Schematic Representation of the Xq28 Region, 152.90–153.60 Mb, Showing the Recurrent Aberration Detected in Four Unrelated Families (A) Indicated from top to bottom; the location of the qPCR primer pairs (1–17); annotated genes present in the interval; and the LCRs within the region. The amplified region is indicated at the bottom with the horizontal dark bar, which is flanked by the light bars with a normal copy number. The horizontal striped bar represents a copy-number polymorphism identified in a healthy male. (B) Magnification of the start and end positions of the four aberrations. The vertical arrows point to the positions of these sites, demonstrating that they are located at the beginning of LCR K1 and at the end of LCR L2, respectively.
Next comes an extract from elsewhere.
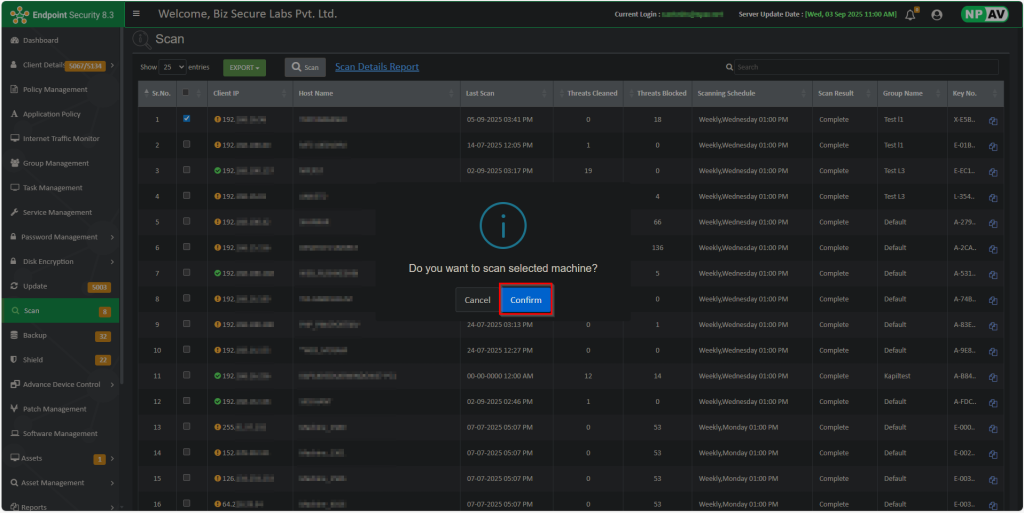Click copy icon in row 12
Image resolution: width=1024 pixels, height=513 pixels.
point(993,402)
The locations of the different regions (R2 to R4, Ki and Li), as referred to in the text, are shown as well.

Figure 3

Custom 44K Oligo-Array-CGH Plots for Analysis of the Copy Numbers within the Region 152.70 Mb to 153.65 Mb at Xq28 (A) Patient IV.2 of family 1. (B) Patient II.1 of family 2. The borders of the copy-number-variable regions (R1 to R4) are indicated by vertical lines with the positions of the breakpoints shown. The mean log2 Cy5/Cy3 ratio (y axis) of each region is given at the right. Below each plot the Ensembl view of the corresponding region is shown with the LCR sets (J, K, L) indicated. At the bottom, we show a schematic representation of the copy number of each region, based on the array-CGH data.

Figure 4

Custom 44K Oligo-Array-CGH Plots for Analysis of the Copy Numbers within the Region 152.70 Mb to 153.65 Mb at Xq28 (A) Patient II.2 of family 3. (B) Patient II.1 of family 4. The borders of the copy-number-variable regions (R1 to R4) are indicated by vertical lines with the positions of the breakpoints shown. The mean log2 Cy5/Cy3 ratio (y axis) of each region is given at the right. Below each plot the Ensembl view of the corresponding region is shown with the LCR sets (J, K, L) indicated. At the bottom, we show a schematic representation of the copy number of each region, based on the array-CGH data.

Figure 5

Recombination Model that Can Explain the Variable Copy-Number Gains at Xq28 (A) The model is based on two consecutive NAHR events in meiosis I. The first is between L1 and L2 on different chromatids directly followed by NAHR between K1 and K2, present on homologous chromatids. (B) In family 2, the copy number was extended to five because of a third NAHR, most likely between sister chromatids in meiosis II.

Figure 6

mRNA Expression Analysis of GDI1, RPL10, ATP6AP1, and FLNA in Affected Members of Families 1 and 2 with a Copy-Number Gain at Xq28 cDNA was prepared from RNA extracted from blood (controls, family 2) or EBV-PBL cell lines (controls, family 1). Compared to controls, all affected individuals showed significant increased mRNA levels for all four genes. Expression was determined by qPCR and normalized to the expression of HPRT. Expression levels are calculated relative to the mean levels obtained in the control samples (fold difference; y axis). Standard deviations of at least two independent experiments are indicated for each bar.